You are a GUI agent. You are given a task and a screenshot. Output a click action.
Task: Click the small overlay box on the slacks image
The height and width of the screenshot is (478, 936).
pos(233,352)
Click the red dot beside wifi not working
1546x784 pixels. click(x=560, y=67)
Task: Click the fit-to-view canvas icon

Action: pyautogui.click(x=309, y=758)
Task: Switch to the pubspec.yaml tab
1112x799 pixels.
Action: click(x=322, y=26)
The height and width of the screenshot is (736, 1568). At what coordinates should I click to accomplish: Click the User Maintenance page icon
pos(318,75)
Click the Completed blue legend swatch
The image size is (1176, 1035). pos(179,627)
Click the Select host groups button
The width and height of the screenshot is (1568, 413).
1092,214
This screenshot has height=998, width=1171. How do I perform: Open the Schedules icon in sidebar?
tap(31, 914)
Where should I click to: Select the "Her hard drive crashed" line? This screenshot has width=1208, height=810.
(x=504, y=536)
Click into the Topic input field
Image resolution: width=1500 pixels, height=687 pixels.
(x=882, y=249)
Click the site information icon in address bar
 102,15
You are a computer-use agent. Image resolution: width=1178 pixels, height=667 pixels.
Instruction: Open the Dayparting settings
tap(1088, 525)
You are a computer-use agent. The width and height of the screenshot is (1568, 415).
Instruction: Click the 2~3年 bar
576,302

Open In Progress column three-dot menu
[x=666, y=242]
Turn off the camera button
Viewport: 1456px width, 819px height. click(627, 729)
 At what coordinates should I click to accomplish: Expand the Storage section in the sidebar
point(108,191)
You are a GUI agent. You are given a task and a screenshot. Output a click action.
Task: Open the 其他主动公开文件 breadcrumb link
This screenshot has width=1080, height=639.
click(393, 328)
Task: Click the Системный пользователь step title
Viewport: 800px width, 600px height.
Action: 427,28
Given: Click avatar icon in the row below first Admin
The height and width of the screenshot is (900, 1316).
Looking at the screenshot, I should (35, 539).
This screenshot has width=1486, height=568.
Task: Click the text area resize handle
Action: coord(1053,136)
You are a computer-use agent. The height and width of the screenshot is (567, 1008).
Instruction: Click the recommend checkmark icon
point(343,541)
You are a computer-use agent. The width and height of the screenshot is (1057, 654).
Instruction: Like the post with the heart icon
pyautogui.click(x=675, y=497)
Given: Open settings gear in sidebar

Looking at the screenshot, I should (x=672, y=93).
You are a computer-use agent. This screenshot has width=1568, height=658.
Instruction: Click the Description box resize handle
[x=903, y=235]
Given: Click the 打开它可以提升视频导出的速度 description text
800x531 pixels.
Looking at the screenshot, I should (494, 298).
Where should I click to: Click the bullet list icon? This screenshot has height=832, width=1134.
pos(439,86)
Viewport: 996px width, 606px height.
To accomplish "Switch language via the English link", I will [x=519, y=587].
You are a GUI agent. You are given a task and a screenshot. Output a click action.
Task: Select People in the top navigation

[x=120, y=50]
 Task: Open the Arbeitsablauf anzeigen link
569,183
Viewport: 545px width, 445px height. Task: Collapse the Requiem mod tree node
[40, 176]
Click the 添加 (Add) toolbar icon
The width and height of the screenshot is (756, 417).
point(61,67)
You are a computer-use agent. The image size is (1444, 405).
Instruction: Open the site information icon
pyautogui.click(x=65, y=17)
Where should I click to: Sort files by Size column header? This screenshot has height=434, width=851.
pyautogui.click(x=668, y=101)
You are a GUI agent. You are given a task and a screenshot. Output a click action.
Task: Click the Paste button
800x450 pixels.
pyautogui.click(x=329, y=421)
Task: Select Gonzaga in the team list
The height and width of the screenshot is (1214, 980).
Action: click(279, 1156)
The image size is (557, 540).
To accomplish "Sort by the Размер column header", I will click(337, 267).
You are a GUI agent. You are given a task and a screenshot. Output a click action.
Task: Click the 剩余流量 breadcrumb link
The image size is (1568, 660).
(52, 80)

++++++++++

DIRECTIONS FOR THIS TASK: Print the material again without changes, from the line that contains "Where should I click to: Click" to the line that contains "Action: click(279, 1156)", including both of those lines.

ANSWER IN FULL:
Where should I click to: Click the bullet list icon? This screenshot has height=832, width=1134.
pos(439,86)
Viewport: 996px width, 606px height.
To accomplish "Switch language via the English link", I will [x=519, y=587].
You are a GUI agent. You are given a task and a screenshot. Output a click action.
Task: Select People in the top navigation

[x=120, y=50]
 Task: Open the Arbeitsablauf anzeigen link
569,183
Viewport: 545px width, 445px height. Task: Collapse the Requiem mod tree node
[40, 176]
Click the 添加 (Add) toolbar icon
The width and height of the screenshot is (756, 417).
point(61,67)
You are a computer-use agent. The image size is (1444, 405).
Instruction: Open the site information icon
pyautogui.click(x=65, y=17)
Where should I click to: Sort files by Size column header? This screenshot has height=434, width=851.
pyautogui.click(x=668, y=101)
You are a GUI agent. You are given a task and a screenshot. Output a click action.
Task: Click the Paste button
800x450 pixels.
pyautogui.click(x=329, y=421)
Task: Select Gonzaga in the team list
The height and width of the screenshot is (1214, 980).
Action: click(279, 1156)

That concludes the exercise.